• [THE PROBLEM]: Reproduce the full listing without a single change.

• [DATA SECTION]:

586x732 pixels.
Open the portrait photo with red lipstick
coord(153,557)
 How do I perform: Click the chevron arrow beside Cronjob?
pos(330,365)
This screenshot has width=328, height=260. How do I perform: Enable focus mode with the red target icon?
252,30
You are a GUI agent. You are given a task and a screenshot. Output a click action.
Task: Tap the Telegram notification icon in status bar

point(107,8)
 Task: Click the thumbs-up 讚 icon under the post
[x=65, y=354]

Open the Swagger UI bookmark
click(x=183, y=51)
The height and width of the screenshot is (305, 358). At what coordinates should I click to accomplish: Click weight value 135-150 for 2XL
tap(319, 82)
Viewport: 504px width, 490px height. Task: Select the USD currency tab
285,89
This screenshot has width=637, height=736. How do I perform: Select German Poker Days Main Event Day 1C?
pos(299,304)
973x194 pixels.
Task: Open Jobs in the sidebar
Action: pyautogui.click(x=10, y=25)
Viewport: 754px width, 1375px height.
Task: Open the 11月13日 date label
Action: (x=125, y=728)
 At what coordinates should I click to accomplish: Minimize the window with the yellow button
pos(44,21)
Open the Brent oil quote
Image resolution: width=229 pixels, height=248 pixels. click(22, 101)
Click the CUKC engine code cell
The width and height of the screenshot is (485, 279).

• [TASK SOLUTION]:
586x732 pixels.
Open the portrait photo with red lipstick
coord(153,557)
 How do I perform: Click the chevron arrow beside Cronjob?
pos(330,365)
This screenshot has width=328, height=260. How do I perform: Enable focus mode with the red target icon?
252,30
You are a GUI agent. You are given a task and a screenshot. Output a click action.
Task: Tap the Telegram notification icon in status bar

point(107,8)
 Task: Click the thumbs-up 讚 icon under the post
[x=65, y=354]

Open the Swagger UI bookmark
click(x=183, y=51)
The height and width of the screenshot is (305, 358). At what coordinates should I click to accomplish: Click weight value 135-150 for 2XL
tap(319, 82)
Viewport: 504px width, 490px height. Task: Select the USD currency tab
285,89
This screenshot has width=637, height=736. How do I perform: Select German Poker Days Main Event Day 1C?
pos(299,304)
973x194 pixels.
Task: Open Jobs in the sidebar
Action: pyautogui.click(x=10, y=25)
Viewport: 754px width, 1375px height.
Task: Open the 11月13日 date label
Action: (x=125, y=728)
 At what coordinates should I click to accomplish: Minimize the window with the yellow button
pos(44,21)
Open the Brent oil quote
Image resolution: width=229 pixels, height=248 pixels. click(22, 101)
Click the CUKC engine code cell
The width and height of the screenshot is (485, 279).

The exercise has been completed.